The Home Strike exhibition at the L’etrangere gallery in Shoreditch brings together four women artists as they trace feminism from the 1970s to our contemporary political scene. While distinct in medium and style, each artist subverts gender norms, producing artwork that challenges what it means to be a woman, then and now.
Paula Chambers created the exhibition’s largest and most striking piece of art work: Domestic Front is a barricade built out of mismatched vintage furniture, and protected by gun bearing women, from children, soldiers and even Princess Leia. Chambers is also responsible for Peter Rabbit-esque ink drawings that look as though they were ripped out from your favourite children’s book, until upon closer inspection you realize that they all depict female characters abusing or murdering their children. The stark contrast between the delicacy of the drawings and their violent content results in a harsh realization that even evokes feelings of guilt for initially finding the drawings charming.
On this theme, Chambers also created shanks out of kitchen utensils and brightly coloured tights. The most shocking element of this piece is how pretty it is; you find yourself wanting one until realizing that they are, in fact, weapons. By creating weapons out of domestic items, and making them look desirable, Chambers expertly challenges what we think about when we think ‘woman.’ Kitchens and domesticity, while made up to be appealing, have the power to be dangerous: perhaps an apt metaphor for women today.

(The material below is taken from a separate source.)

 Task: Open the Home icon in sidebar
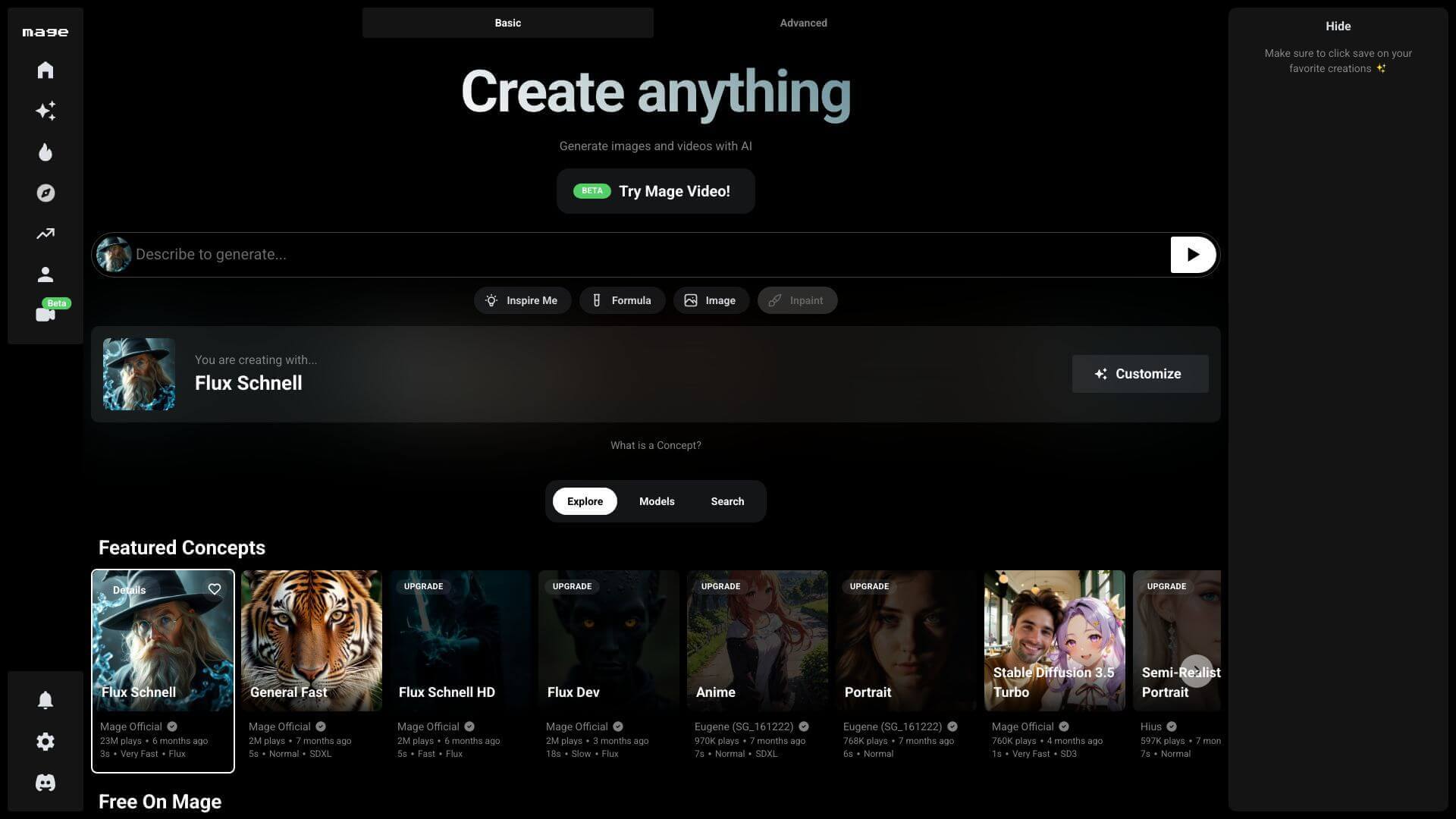[46, 70]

Malgorzata Markiewicz created The Resistance Kitchen, a home made cooking tutorial made up of poisonous ingredients, with delicate tea towels to match. Similarly to Chambers, Markiewicz tea towels looked incredibly sweet. Upon finding out that the flowers and mushrooms they depicted were lethal, we were taken aback. This artist did well in subverting our preconceptions of women; why do we expect work created by a woman to be innocent? The reactions evoked by Markiewicz’s art have her audience questioning how we view women – and leaves us pleased with being proven wrong.
Su Richardson creates crocheted and embroidered work, such as Burnt Breakfast, turning feminine domesticity on its head. By taking a typically feminine craft, depicting domestic scenes such as breakfast and sandwiches, but then burning the breakfast and placing faces of babies within the sandwiches, Richardson threads a dark twist through domestic life. Richardson is also responsible for crocheted bleeding and lactating breasts, and a crotched female body with her heart ripped out. Like Chambers and Markiewicz, Richardson’s work is beautiful, despite presenting graphic and implied violent images.

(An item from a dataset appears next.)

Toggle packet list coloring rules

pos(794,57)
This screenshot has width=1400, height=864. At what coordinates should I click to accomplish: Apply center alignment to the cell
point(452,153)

Finally, artist and activist CANAN’s video of her lactating breasts, along with dripping sound effects, was so striking in its candidness. It transformed breastfeeding from something discrete by putting it unashamedly out in the open – as it should be. The video also broke down the sexualization of breasts, and instead offered them up as purely biological. Also, although lactating breasts are a symbol of motherhood, by hanging her breasts down from the top of the screen, CANAN created an almost phallic symbol, again overthrowing the passivity of ‘woman.’

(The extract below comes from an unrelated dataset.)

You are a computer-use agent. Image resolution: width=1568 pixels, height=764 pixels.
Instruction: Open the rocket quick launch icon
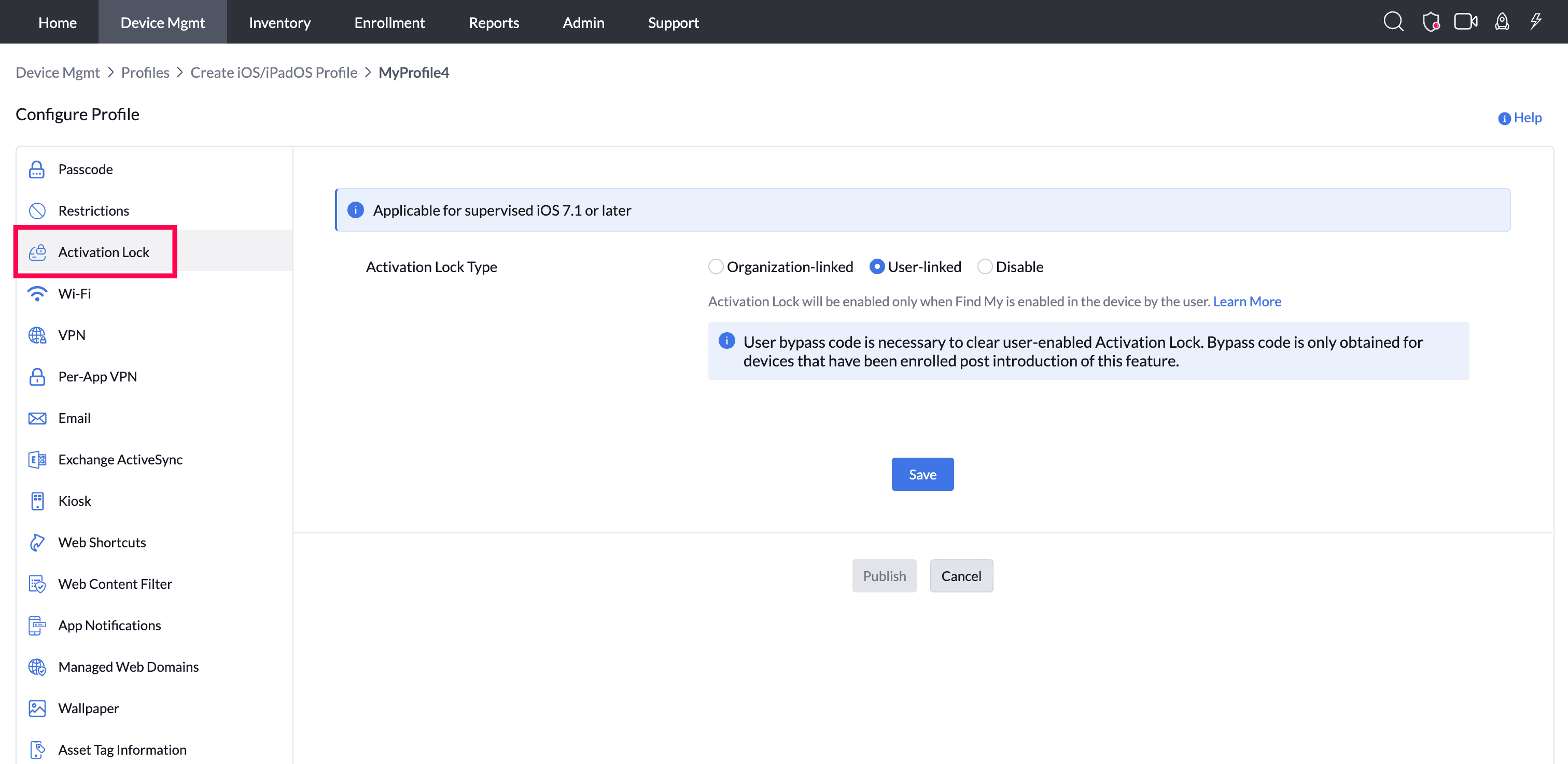pyautogui.click(x=1502, y=22)
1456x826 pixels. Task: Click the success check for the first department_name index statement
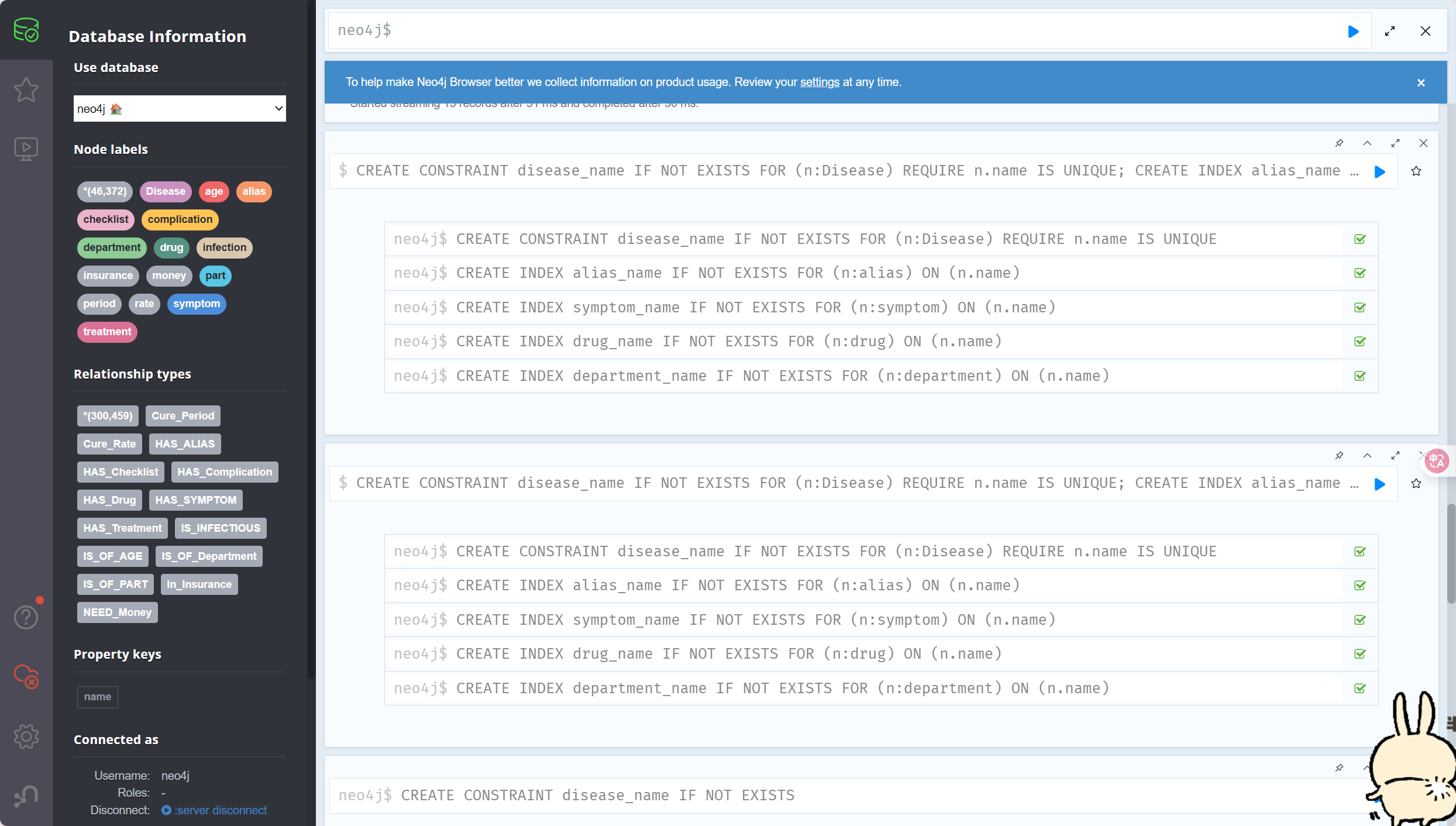tap(1360, 376)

After speaking with the artists and finding out that they had been making some of this work since the 1970s, I was startled with how contemporary the art still feels. Usually, artists would be incredibly proud to have created timeless pieces. However, in this case, it is disheartening that feminist art from around 40 years ago is still so relevant. Contemporary feminism is still dealing with some of the same issues from long ago, particularly in breaking down the image of the woman as wife, mother, queen of the domestic. This collection of artwork is exciting, vibrant and diverse – and painfully important.